The move rebuffed the Biden administration, which last month had asked the justices to turn away the challenge to Harvard University, arguing that the school’s admissions practices were lawful.

Harvard, in court papers, denied that its policy is discriminatory. The school accused SFFA of a brazen attempt to upend decades of precedent allowing schools to promote on-campus diversity by considering the racial makeup of their student bodies.

“Having failed to make the case that Harvard’s admissions practices contravene the court’s precedents governing the use of race in admissions, SFFA asks the court to overthrow them,” Harvard wrote in a filing last May. “But SFFA offers no legitimate justification for such an extraordinary step.”

SFFA alleges that Asian American applicants are held to a higher academic standard than other students. The group argues that Asian Americans are disadvantaged in the application process due to receiving lower “personal ratings” and are admitted at a lower rate than white applicants despite having higher test scores on average.

SFFA has asked the court to overturn Grutter v. Bollinger, a 2003 decision in which the Supreme Court upheld the right of college admissions boards to factor in applicants’ race in order to benefit minority groups and enhance diversity.

“Grutter’s core holding — that universities can use race in admissions to pursue student-body diversity — is plainly wrong,” the group wrote in its petition for appeal. The challengers say their case against Harvard’s policy gives the court an “ideal vehicle” for reevaluating its stance on affirmative action given the school’s outsize role in past rulings.

 

The suit is considered the most serious threat to affirmative action in decades according to NBC.

Despite similar challenges, the court has repeatedly upheld affirmative action in the past. But two liberal justices who were key to those decisions are gone — Anthony Kennedy and Ruth Bader Ginsburg. Their replacements, Trump appointees Brett Kavanaugh and Amy Coney Barrett, are conservative and considered less likely to find the practice constitutional.

In the latest case, groups backed by a longtime opponent of affirmative action, Edward Blum of Maine, sued Harvard and UNC in federal court, claiming that Harvard’s undergraduate admissions system discriminated against Asian American students and that UNC’s discriminated against both Asian American and white students. Lower courts ruled that the schools’ limited consideration of race was a legitimate effort to achieve a more diverse student body.

The lawsuits were targeted to challenge the admissions process at both a private and a public university.

The Supreme Court has long barred racial quotas in admissions. But it has allowed schools to consider a student’s race to be one “plus factor” among many other qualities, provided the admissions process looks at the overall qualifications of applicants and uses race no more than necessary to achieve a level of diversity.

The challengers in both cases, Students for Fair Admissions, urged the justices to overrule the court’s 2003 decision on affirmative action, which upheld the University of Michigan’s use of race as a plus factor and served as a model for similar admissions programs nationwide.

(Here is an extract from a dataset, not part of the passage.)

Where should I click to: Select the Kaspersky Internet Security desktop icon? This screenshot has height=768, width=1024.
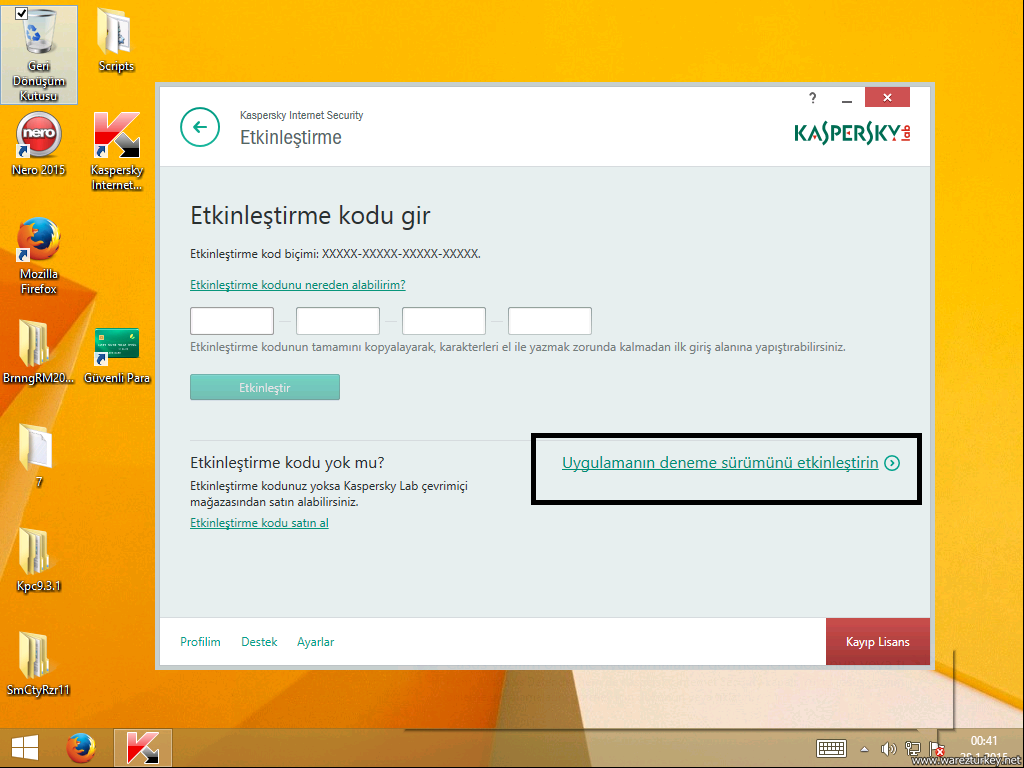[x=117, y=137]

That decision “endorsed racial objectives that are amorphous and unmeasurable,” the challengers said in asking the Supreme Court to take their appeal. The Constitution requires equal protection and contains no exceptions, they said, contending that Harvard admits Asian Americans at lower rates than whites and values Black or Hispanic ethnicity more highly.

“If a university wants to admit students with certain experiences (say, overcoming discrimination), then it can evaluate whether individual applicants have that experience,” their brief said. “It cannot simply use race as a proxy for certain experiences or views.”

Munch: Brann på Grønland
Edvard Munch: “Brann på Grønland” (Fire at Grønland, a borough in Oslo), 1919-20.

Universities have long considered diverse student bodies–reflective of the country in its entirety–to be a good thing for higher education all around.  Geographic location is frequently used also to give all students a chance to see what life is like outside the vacuum where they were raised. Grades and tests scores are no longer considered the sole indicator of success at university and in life.

The Jane Mayer article at The New Yorker that I posted over the weekend on Ginnie Lamp Thomas and Clarence Thomas has become the center of controversy. It obviously put the couple in a bad light and frankly, I will argue they deserve it. But, I’ll leave that to Michael Tomasky writing for The New Republic. “The Case for Impeaching Clarence Thomas. The Supreme Court justice refuses to recuse himself from cases in which his right-wing activist wife, Ginni, has a clear interest. The Democrats should punish him for it.”

In a sane world, Jane Mayer’s excellent piece on Ginni Thomas in The New Yorker would set off a series of events that would lead to her husband Clarence Thomas’s impeachment and removal from the Supreme Court. Ginni is involved with numerous far-right organizations and schemes that take very public positions on court decisions across a range of social and political issues, such as last week’s 8–1 holding that Donald Trump could not block the release of documents related to the January 6, 2021, insurrection.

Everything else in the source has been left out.